I started having the first symptoms of night-blindness when I was abroad, when I had difficulties returning home or finding my seat in a cinema. When I came back to Italy I went to see an ophthalmologist, and I was diagnosed with retinitis pigmentosa. I decided to ignore the problem for a couple of years, but when I was working as a librarian I ended up cataloguing a pamphlet on my disease: I read it really fast and I got discouraged.

When I was almost 30 my field of view started to narrow and I started having more and more problems going back home alone at night.

Considering the serious health problems of my father and the efforts my mother was making to face the money problems that came from them, I decided not to involve them in what I was facing.

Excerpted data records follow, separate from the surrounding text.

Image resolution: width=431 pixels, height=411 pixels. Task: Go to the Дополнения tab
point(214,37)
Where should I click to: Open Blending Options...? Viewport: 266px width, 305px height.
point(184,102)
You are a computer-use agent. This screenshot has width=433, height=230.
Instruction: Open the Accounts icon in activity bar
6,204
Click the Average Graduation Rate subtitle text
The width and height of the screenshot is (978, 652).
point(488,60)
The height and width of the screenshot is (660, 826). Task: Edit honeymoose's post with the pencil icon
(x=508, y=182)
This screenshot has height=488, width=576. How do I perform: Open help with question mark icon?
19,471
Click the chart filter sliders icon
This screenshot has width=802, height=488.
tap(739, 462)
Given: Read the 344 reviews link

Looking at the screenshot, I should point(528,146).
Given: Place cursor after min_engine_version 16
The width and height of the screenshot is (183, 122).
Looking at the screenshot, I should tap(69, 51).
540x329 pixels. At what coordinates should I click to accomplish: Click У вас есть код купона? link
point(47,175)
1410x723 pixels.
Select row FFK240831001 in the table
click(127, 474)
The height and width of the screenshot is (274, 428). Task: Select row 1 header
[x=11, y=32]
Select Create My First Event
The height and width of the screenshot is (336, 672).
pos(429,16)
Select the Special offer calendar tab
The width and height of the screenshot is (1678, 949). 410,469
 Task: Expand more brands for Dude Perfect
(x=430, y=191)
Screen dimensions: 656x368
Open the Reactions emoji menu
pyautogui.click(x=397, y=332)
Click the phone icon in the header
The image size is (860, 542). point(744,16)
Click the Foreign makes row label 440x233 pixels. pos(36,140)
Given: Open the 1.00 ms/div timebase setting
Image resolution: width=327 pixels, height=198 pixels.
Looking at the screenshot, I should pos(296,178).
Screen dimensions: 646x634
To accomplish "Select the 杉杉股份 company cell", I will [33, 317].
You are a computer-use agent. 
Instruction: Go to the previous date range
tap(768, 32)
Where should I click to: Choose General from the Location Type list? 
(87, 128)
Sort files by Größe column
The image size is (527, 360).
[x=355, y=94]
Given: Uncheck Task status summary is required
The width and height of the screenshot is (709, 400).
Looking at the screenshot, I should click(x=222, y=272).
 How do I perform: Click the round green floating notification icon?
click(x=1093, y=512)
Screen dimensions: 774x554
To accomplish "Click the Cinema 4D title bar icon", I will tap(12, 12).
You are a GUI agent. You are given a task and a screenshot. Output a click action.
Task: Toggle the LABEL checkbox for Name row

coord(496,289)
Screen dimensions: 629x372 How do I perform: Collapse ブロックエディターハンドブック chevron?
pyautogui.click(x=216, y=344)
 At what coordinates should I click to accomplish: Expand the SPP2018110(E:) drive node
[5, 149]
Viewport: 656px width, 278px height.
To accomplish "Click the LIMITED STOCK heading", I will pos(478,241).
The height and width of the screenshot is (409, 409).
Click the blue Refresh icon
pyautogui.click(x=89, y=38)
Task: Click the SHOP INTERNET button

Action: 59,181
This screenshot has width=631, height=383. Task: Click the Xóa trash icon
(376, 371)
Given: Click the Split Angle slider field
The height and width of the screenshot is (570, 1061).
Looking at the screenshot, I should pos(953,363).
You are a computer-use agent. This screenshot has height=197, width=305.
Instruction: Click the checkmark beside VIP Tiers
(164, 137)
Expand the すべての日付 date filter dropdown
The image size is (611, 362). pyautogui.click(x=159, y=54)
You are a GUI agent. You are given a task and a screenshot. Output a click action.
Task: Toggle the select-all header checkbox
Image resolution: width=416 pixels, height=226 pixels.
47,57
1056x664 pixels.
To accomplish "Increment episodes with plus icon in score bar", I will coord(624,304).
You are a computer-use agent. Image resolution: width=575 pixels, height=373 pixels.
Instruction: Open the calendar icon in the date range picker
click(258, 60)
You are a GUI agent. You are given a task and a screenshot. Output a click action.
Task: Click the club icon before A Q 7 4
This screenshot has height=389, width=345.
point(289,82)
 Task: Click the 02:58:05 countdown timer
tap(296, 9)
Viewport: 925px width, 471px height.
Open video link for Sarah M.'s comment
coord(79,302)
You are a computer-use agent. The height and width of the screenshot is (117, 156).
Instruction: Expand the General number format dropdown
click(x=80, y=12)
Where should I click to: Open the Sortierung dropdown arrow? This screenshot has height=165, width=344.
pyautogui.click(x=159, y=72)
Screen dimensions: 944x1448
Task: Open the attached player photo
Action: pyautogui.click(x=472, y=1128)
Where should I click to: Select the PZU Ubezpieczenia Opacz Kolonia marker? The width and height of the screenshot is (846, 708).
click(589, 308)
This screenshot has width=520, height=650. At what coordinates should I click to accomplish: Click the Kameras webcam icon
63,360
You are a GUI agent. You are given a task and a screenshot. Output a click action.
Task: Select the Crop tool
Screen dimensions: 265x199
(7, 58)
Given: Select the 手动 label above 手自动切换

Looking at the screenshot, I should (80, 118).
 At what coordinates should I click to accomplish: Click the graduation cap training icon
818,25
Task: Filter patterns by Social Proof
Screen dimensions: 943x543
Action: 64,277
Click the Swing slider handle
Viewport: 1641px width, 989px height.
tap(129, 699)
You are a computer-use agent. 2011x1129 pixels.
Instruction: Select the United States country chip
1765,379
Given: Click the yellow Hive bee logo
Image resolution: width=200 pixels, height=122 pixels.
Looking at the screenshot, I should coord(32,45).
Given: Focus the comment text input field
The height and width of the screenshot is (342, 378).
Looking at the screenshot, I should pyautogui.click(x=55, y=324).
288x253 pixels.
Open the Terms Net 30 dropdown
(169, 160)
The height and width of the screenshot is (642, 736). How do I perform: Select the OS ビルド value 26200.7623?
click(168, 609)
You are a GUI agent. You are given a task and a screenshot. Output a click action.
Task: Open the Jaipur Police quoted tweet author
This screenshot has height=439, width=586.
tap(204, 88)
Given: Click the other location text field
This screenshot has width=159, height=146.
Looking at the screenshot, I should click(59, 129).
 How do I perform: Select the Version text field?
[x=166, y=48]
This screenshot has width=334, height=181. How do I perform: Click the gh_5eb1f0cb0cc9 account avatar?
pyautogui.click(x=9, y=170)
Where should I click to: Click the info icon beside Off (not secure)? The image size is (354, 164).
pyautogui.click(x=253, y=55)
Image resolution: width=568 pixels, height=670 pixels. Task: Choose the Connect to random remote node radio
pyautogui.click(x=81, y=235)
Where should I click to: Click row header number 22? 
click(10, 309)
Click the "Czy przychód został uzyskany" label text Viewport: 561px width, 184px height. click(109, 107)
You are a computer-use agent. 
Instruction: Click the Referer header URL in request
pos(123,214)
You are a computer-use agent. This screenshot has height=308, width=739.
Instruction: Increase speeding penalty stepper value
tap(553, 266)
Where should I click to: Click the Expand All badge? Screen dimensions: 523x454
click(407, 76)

During that period, at work, an article from the magazine Lumen, fell in my hands. Its title was “From grief...to peace” and it was written by Lucas Mathiessen, who described Elizabeth Kubler-Ross’ grief phases: shock, denial, compromise, anger, depression and finally acceptation. While reading it I recognized myself in the phases described because I was living the moment of compromise, so I decided to see a psychologist.

My sight was at a stage that didn’t allow me to have a “normal” job, but it was also not so serious to allow me to be part of the legally protected people. My sight destabilised me and the people that surrounded me: for example it was difficult to make them understand that I could climb the stairs by myself, but that I couldn’t climb them down as easily. In fact, it is not easy for visually handicapped people, to explain to those who ignore their condition, the reality and the problems connected to the disease.

A visually handicapped person often finds himself in an intermediate condition and if for example he’s able to see a fly, it happens that right after that he cannot see a wardrobe. Episodes like these can lead the visually impaired to live a situation that hinder the people near him, so it is important that they know the problems connected to blindness without being superficial or rhetorical.

It is necessary to understand that this is a disability condition that cannot be cured; it is not a disease, but it can produce dramatic effects and people need to learn to cure by themselves.

You have to take into account that society knows very little of these problems, and often “normal” people tend to get rid of the question by treating the affected person as unlucky, as a handicapped or as someone who has to resign himself and accept his destiny.

You have also to consider the difference between being visually impaired since you were born and becoming visually impaired after: in the first case the person lives the condition (in part similar to a blind person) as if it was “normal” for him, in the second case the person suffers a lot more the disability trying to adapt to the new reality.

The family of the visually disabled can’t often understand the limitations of the disability, and sometimes they diminish the problems or they act as if they don’t see it. They often try to cover for their relative in every action, as if he was not able to do things by himself.